WHAT THE TASK ASKS -> Write the next part of the passage describing XNI, the Ruby-to-C/C++ extension interface for JRuby, continuing after its final line.

PASSAGE SHOWN ->
....

XNI is an attempt to provide a good ruby <-> C/C++ api for JRuby,
without the problems of the legacy MRI cext interface, nor having to
write extensions directly in JNI.
The basic goals I had are:
1) JRuby is the primary Ruby VM target, but extensions should also run
without modification on MRI. Performance will be excellent on JRuby,
thanks to invokedynamic. MRI is currently somewhat slower than a cext
at this stage (but that can be cured with a sufficient application of
force). Really, if you're using MRI for performance, you're doing it
wrong. XNI extensions are even _binary_ compatible between JRuby and
MRI - especially helpful if you need to support win32/win64.
2) No ruby object access from C/C++ - people invariably get this
wrong, and implementing it in a solid, cross-vm way is quite
This means there is a simplified data passing protocol - XNI is
symmetric (if XNI allocates it, only XNI can free it - if C/C++
allocates it, C/C++ code must free it), and method parameter and
result types are restricted to simple, well defined types - i.e. no
generic VALUE params where the C code then needs to extract data from.
Data is copy in/copy out - and native objects cannot be returned from
native code, nor can ruby objects be retained in native code - so no
3) Convention over configuration where sensible.

....

DATA ->

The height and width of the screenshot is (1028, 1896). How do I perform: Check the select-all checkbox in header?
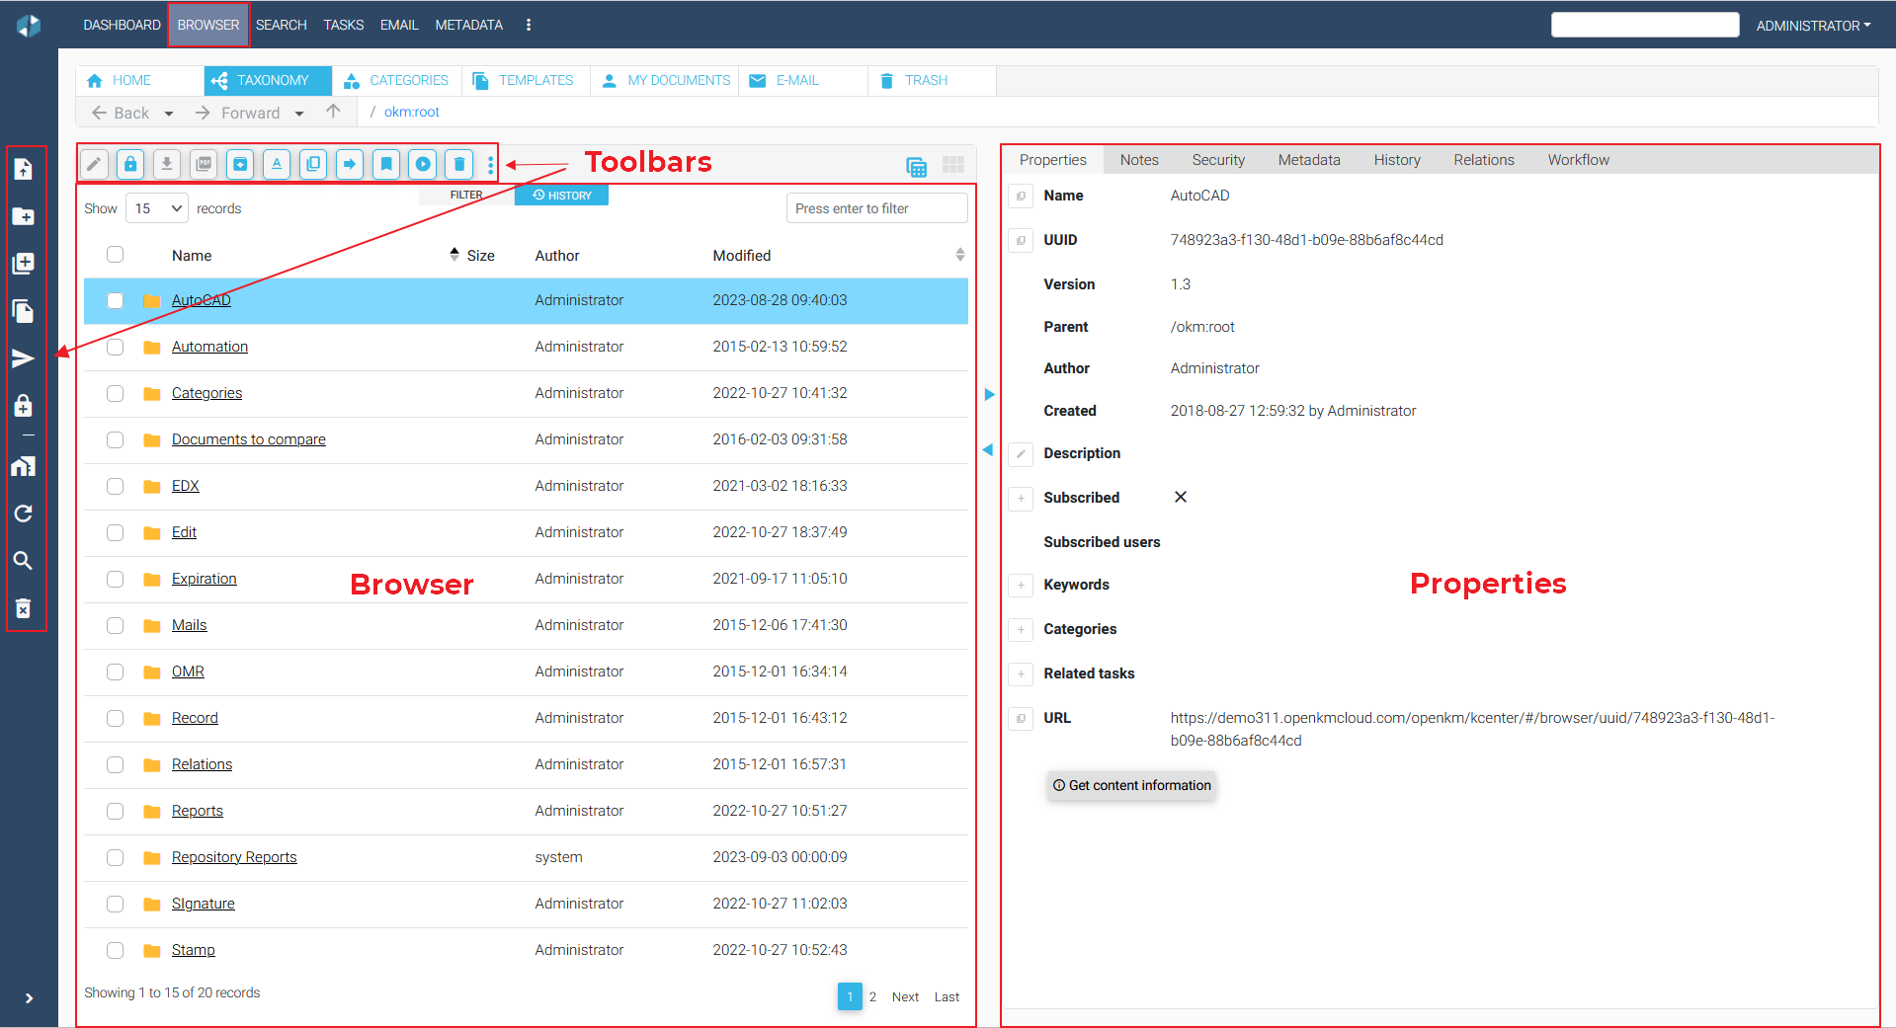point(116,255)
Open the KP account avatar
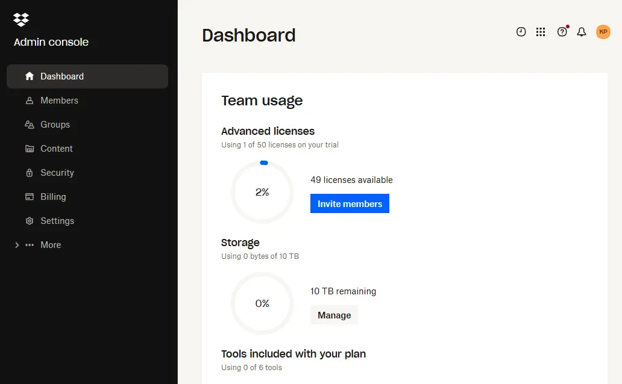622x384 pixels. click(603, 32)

....

REPLY TO THE EXERCISE ->
e.g. for a module Example, with a class Foo (i.e. Example::Foo):
- data structures are named Example_Foo
- instance functions are example_foo_<method name>
4) MultiVM support - if you have multiple JRuby VM instances within
the one JVM, there should be no problems with loading the same XNI
extension in each ruby VM.
5) Resolve some of the problems with FFI (difficult to map complex
data structures, no access to C macros). XNI has the API declared in
ruby, and generates C function prototypes and data structures from
that definition. You then implement those functions in C/C++. Data
can be either exposed to ruby (where you want to share values directly
between ruby and C/C++), or opaque (where the data is only accessed
from C/C++, but is still associated with a ruby object).
XNI is currently experimental, so its good for people that want to
kick the tyres and hack, but not if you want to release a
production-ready gem based on it.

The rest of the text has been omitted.